* **PASSAGE**:
Radar Patrol vs. Spy King is a 1949 12-chapter black-and-white spy film serial produced and distributed by Republic Pictures from an original, commissioned screenplay collaboratively written by Royal K. Cole, William Lively and Sol Shor.  Kirk Alyn played the lead.

Plot
John Baroda, a neo-Nazi and his alter ego, The Spy King and his aide Nitra, are part of a sabotaging team for a vast defense system of radar stations along the US borders. Radar Defense Bureau operative Chris Calvert comes to the rescue of radar scientist, Joan Hughes, who has been kidnapped by Baroda's henchmen...

* **SOURCE MATERIAL**:

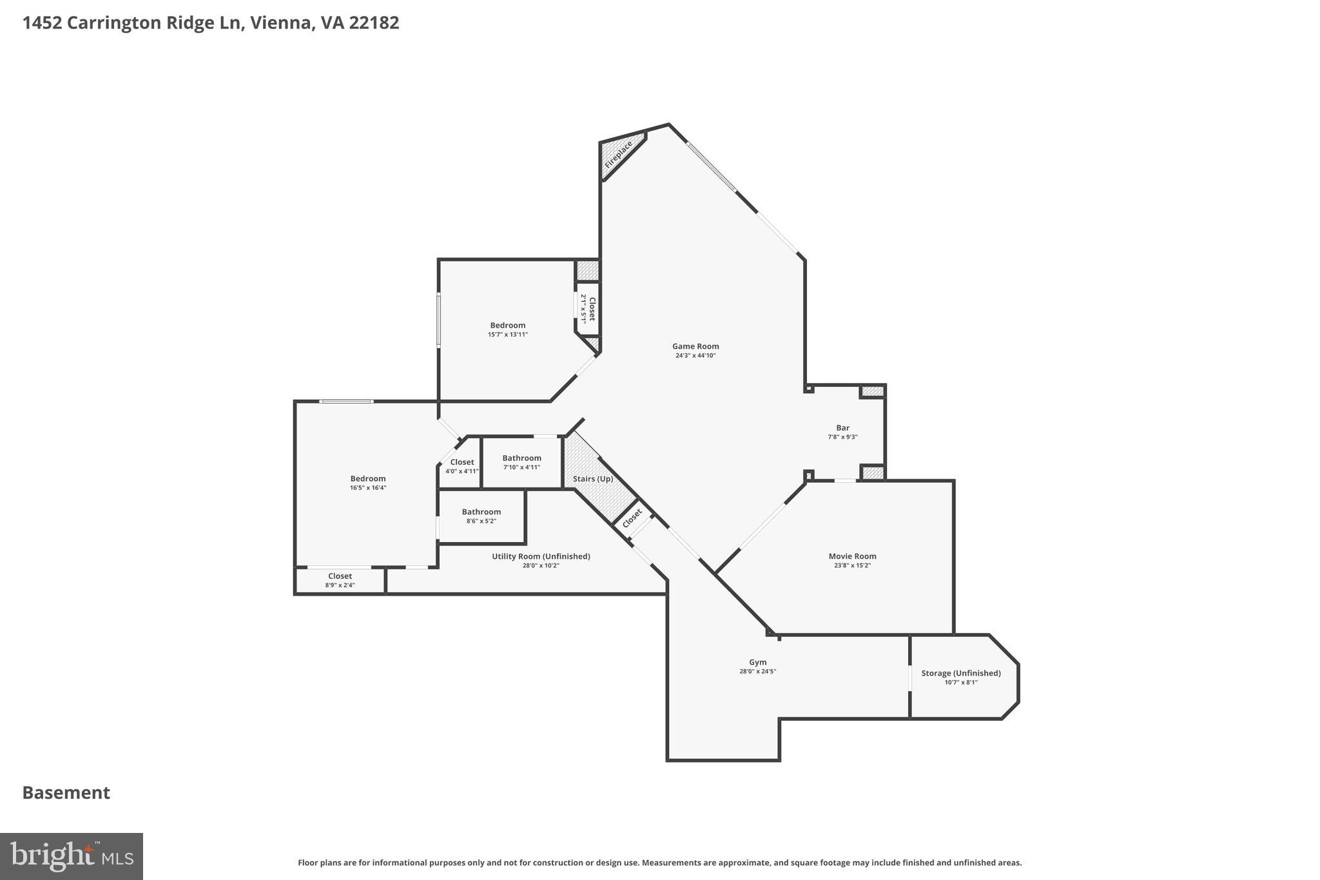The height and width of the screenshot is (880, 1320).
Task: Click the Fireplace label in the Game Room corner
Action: tap(618, 155)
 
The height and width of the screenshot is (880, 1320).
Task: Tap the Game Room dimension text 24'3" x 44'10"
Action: tap(695, 355)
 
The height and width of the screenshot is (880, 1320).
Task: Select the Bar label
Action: tap(842, 427)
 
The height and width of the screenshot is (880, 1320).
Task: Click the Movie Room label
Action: tap(852, 556)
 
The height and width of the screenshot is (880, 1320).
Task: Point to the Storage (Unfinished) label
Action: tap(960, 673)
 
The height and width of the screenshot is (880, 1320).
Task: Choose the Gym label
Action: tap(757, 662)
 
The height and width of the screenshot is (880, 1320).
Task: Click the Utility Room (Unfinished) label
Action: tap(541, 556)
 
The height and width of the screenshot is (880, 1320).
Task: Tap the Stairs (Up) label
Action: tap(592, 479)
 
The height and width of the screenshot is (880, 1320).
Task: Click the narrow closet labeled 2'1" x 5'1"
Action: tap(588, 308)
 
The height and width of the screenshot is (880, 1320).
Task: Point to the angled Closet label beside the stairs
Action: tap(632, 517)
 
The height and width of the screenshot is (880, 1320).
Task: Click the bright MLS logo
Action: tap(72, 856)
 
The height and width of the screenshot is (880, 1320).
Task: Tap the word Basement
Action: tap(66, 792)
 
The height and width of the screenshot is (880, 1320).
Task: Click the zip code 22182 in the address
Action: tap(374, 23)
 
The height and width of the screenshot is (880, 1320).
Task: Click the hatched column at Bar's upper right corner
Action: tap(873, 391)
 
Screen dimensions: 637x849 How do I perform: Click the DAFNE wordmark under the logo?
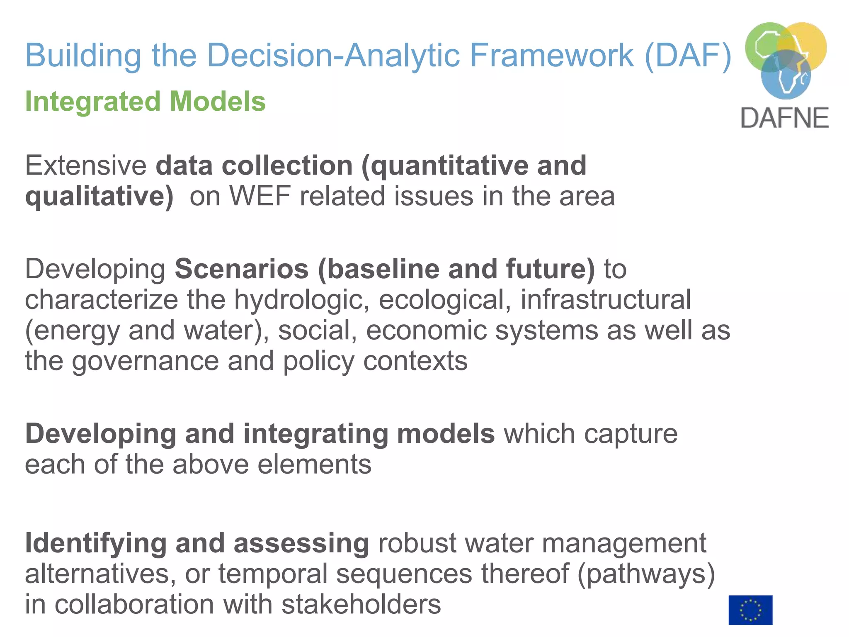coord(784,118)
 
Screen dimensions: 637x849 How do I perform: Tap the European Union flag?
coord(750,610)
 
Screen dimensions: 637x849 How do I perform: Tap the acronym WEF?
coord(260,196)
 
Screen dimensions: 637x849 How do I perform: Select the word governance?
coord(145,361)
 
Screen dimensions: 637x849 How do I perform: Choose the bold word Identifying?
coord(96,543)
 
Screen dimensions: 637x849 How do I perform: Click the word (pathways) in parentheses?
coord(646,574)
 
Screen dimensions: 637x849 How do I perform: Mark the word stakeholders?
coord(361,604)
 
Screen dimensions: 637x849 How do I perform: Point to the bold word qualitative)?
coord(99,196)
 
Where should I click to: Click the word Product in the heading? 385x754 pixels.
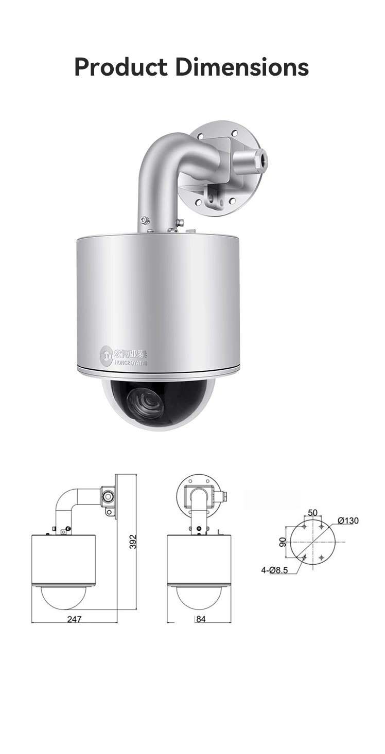point(120,67)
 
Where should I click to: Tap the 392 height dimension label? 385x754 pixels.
point(133,542)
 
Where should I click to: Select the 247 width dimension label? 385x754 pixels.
point(74,619)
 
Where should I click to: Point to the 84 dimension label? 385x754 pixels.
point(200,619)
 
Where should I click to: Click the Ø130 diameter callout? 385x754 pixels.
point(348,520)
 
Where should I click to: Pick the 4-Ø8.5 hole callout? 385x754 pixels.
point(274,569)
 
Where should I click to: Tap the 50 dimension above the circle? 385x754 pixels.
point(312,512)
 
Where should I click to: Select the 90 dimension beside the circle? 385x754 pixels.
point(283,542)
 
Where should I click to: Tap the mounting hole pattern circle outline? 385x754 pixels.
point(313,543)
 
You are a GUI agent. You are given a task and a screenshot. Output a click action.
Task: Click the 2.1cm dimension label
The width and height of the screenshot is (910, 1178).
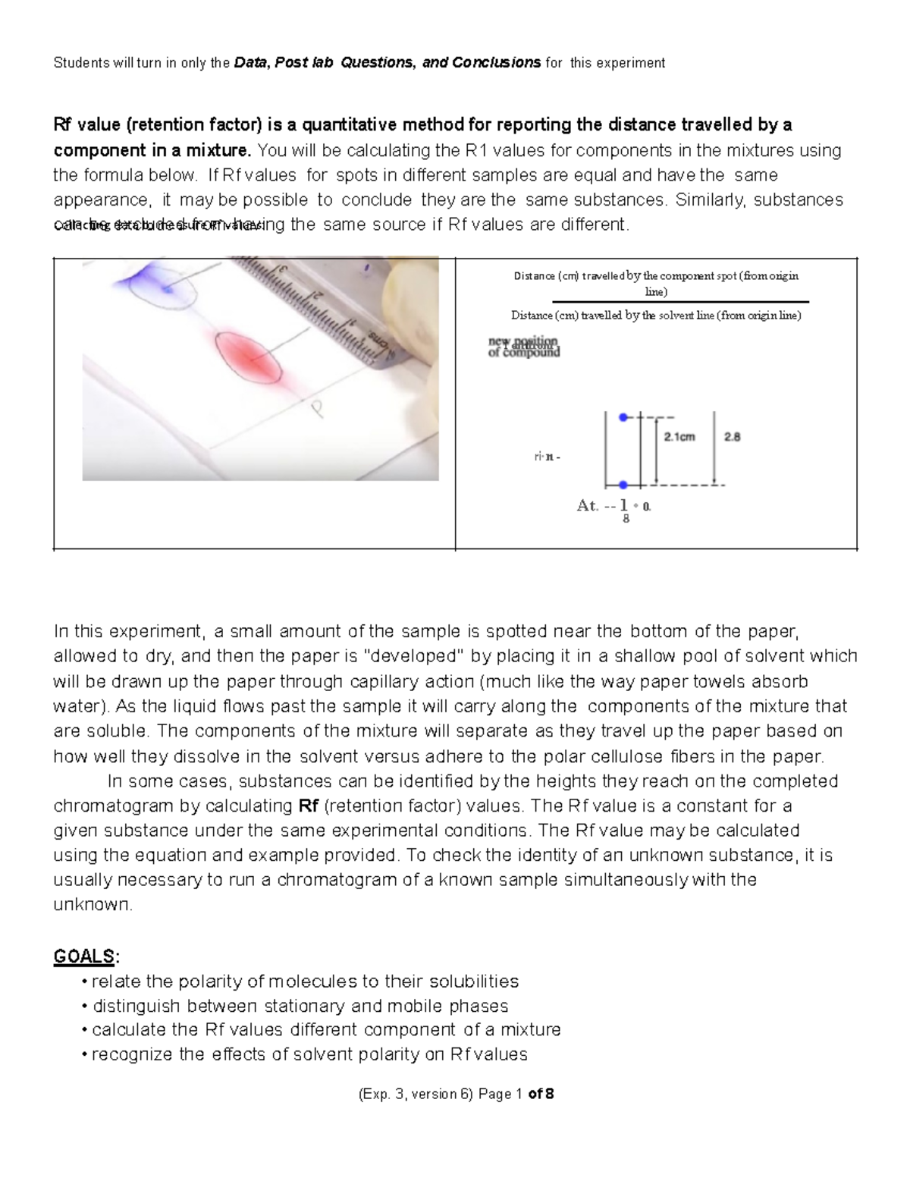click(x=679, y=437)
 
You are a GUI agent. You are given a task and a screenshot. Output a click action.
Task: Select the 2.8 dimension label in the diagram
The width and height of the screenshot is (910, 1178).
click(x=732, y=437)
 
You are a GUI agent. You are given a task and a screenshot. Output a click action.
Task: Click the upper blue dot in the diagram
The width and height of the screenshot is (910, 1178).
click(x=623, y=417)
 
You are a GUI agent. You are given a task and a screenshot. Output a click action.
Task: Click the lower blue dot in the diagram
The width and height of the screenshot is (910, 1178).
click(x=623, y=485)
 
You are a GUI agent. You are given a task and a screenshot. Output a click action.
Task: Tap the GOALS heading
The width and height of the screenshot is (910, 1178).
click(x=83, y=957)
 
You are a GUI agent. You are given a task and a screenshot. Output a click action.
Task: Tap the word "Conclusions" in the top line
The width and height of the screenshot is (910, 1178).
click(x=496, y=63)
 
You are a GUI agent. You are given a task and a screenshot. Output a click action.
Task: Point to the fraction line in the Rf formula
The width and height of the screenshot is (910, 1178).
click(x=655, y=302)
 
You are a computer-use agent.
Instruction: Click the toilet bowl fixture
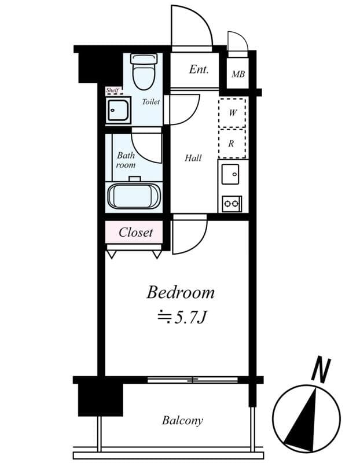tap(145, 72)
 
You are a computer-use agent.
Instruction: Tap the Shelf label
tap(112, 90)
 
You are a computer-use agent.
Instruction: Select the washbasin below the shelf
tap(118, 110)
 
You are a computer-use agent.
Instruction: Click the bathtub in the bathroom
tap(134, 196)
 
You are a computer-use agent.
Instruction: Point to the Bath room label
tap(126, 160)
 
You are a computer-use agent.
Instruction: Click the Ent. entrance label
tap(199, 69)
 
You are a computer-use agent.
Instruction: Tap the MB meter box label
tap(238, 74)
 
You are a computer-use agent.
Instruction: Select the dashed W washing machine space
tap(232, 113)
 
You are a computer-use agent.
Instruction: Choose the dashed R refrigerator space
tap(232, 144)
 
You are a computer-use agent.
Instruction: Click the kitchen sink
tap(230, 174)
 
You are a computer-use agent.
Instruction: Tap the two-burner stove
tap(232, 204)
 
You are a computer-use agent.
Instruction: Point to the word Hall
tap(193, 158)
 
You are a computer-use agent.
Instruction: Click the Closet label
tap(135, 233)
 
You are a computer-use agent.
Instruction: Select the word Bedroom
tap(181, 293)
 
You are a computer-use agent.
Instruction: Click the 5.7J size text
tap(181, 317)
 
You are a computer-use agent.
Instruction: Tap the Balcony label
tap(182, 421)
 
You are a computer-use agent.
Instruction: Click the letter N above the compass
tap(321, 369)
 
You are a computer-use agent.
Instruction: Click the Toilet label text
tap(150, 102)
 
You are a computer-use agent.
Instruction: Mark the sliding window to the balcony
tap(193, 380)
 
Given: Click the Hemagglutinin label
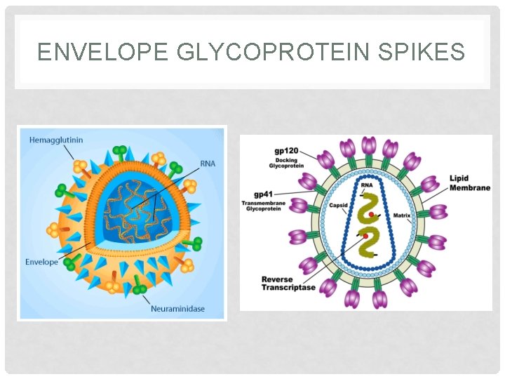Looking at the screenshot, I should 56,140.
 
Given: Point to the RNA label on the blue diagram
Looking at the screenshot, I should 208,164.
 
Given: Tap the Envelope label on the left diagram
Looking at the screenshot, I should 42,262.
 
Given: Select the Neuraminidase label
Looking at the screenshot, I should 178,308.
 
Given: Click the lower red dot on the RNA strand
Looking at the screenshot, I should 364,236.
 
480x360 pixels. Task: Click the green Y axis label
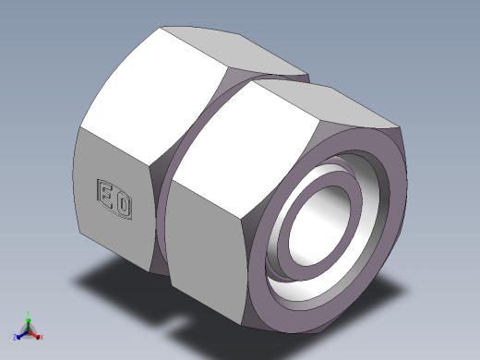29,313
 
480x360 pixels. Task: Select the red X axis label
42,336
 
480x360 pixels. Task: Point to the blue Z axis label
16,337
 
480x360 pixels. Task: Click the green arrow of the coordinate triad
29,320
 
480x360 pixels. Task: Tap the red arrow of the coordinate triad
35,331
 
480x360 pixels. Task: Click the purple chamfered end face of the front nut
388,258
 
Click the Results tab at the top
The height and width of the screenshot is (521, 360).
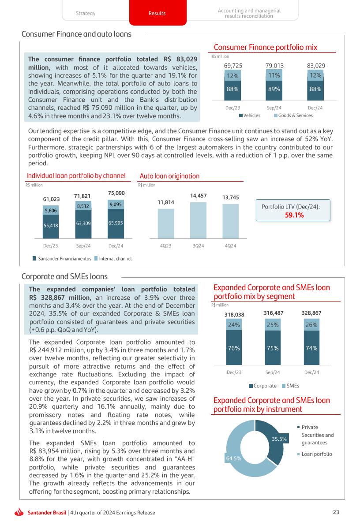point(157,13)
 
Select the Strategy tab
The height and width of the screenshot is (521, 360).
point(86,13)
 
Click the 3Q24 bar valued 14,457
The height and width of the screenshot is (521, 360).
point(198,220)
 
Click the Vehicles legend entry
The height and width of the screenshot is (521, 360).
point(250,115)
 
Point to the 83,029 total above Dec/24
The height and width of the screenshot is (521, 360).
point(316,66)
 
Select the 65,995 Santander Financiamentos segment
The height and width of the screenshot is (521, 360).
point(116,223)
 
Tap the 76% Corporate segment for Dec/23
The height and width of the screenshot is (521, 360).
point(234,348)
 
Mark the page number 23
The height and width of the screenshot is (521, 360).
point(336,512)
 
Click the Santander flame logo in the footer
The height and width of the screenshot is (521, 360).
point(19,512)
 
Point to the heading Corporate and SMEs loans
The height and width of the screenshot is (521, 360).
point(64,276)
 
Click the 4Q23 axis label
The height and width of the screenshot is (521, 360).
point(166,246)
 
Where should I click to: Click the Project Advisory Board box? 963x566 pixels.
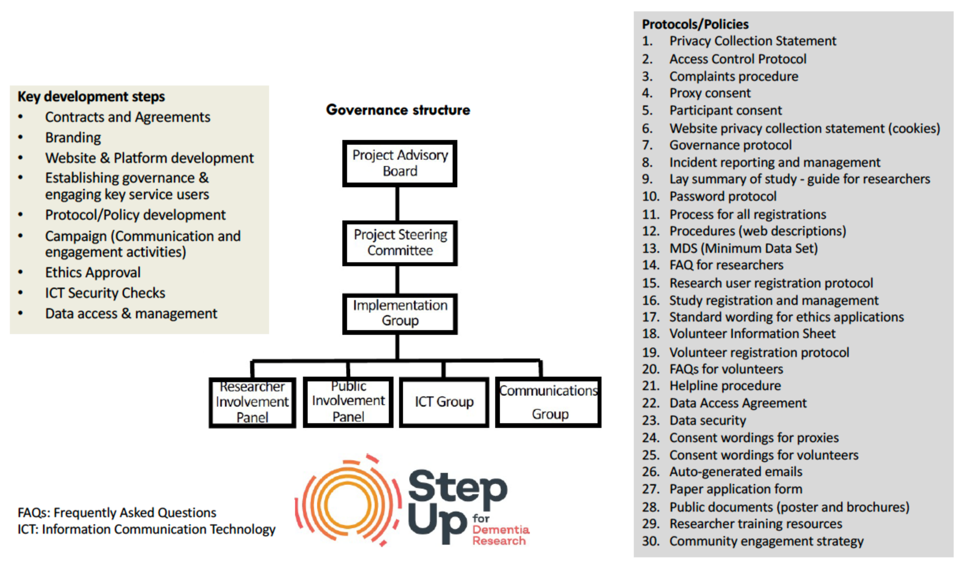click(x=400, y=163)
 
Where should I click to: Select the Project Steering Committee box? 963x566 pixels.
click(x=400, y=243)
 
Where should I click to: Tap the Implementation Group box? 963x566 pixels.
click(x=400, y=313)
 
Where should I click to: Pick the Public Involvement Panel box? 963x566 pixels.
click(x=348, y=402)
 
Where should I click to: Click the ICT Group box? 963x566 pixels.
click(x=444, y=402)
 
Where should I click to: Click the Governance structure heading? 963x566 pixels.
click(x=398, y=110)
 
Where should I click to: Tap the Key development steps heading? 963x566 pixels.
click(x=91, y=96)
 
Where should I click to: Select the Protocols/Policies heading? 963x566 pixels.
click(x=695, y=24)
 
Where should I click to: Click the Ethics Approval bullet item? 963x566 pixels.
click(x=93, y=272)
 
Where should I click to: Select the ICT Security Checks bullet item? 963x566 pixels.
click(x=105, y=293)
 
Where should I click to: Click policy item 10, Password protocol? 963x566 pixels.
click(x=723, y=196)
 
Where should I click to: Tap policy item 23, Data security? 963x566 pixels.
click(x=707, y=420)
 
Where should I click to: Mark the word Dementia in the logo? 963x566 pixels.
click(x=501, y=530)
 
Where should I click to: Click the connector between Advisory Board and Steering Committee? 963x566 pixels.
click(x=397, y=204)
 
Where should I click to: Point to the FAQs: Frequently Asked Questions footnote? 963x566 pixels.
click(x=117, y=513)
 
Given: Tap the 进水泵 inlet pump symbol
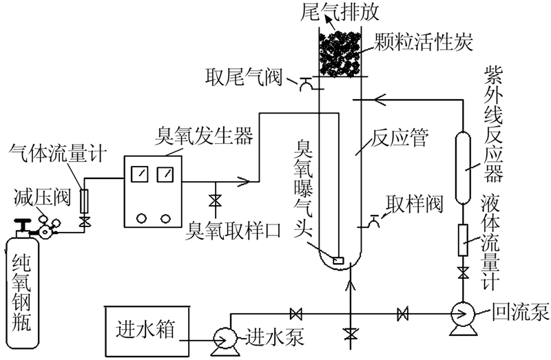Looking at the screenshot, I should pyautogui.click(x=225, y=337).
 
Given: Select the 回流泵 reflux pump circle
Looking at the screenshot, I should pyautogui.click(x=459, y=315).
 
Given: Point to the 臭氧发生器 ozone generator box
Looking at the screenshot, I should pyautogui.click(x=152, y=190).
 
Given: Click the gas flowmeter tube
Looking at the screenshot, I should pyautogui.click(x=84, y=200).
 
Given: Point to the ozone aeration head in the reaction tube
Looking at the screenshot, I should pyautogui.click(x=337, y=261).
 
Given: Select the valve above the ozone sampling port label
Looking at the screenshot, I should pyautogui.click(x=214, y=201).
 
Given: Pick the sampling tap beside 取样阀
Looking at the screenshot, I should pyautogui.click(x=374, y=220).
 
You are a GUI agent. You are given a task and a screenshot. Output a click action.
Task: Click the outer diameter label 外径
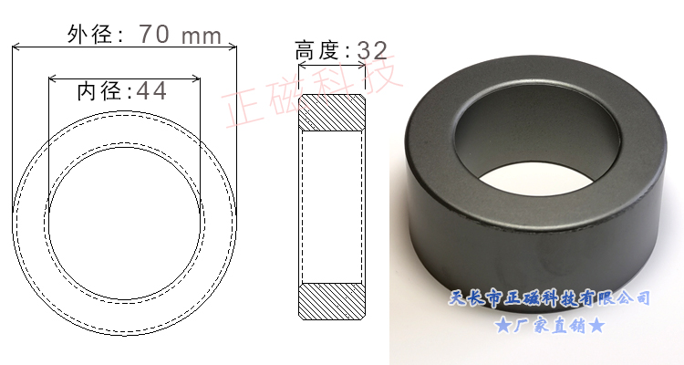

* **TO BE DONE**:
1. Repeat the passage on the spy serial between "Radar Patrol vs." and "played the lead.", inclusive, word for word.
2. From the listing, reproduce exactly the lines between the one holding "Where should I click to: Click the ICT" and the one holding "click(x=105, y=293)", inclusive.

* **ANSWERS PER TASK**:
1.
Radar Patrol vs. Spy King is a 1949 12-chapter black-and-white spy film serial produced and distributed by Republic Pictures from an original, commissioned screenplay collaboratively written by Royal K. Cole, William Lively and Sol Shor.  Kirk Alyn played the lead.

2.
Where should I click to: Click the ICT Group box? 963x566 pixels.
click(x=444, y=402)
 
Where should I click to: Click the Governance structure heading? 963x566 pixels.
click(x=398, y=110)
 
Where should I click to: Tap the Key development steps heading? 963x566 pixels.
click(x=91, y=96)
 
Where should I click to: Select the Protocols/Policies heading? 963x566 pixels.
click(x=695, y=24)
 
Where should I click to: Click the Ethics Approval bullet item? 963x566 pixels.
click(x=93, y=272)
 
Where should I click to: Select the ICT Security Checks bullet item? 963x566 pixels.
click(x=105, y=293)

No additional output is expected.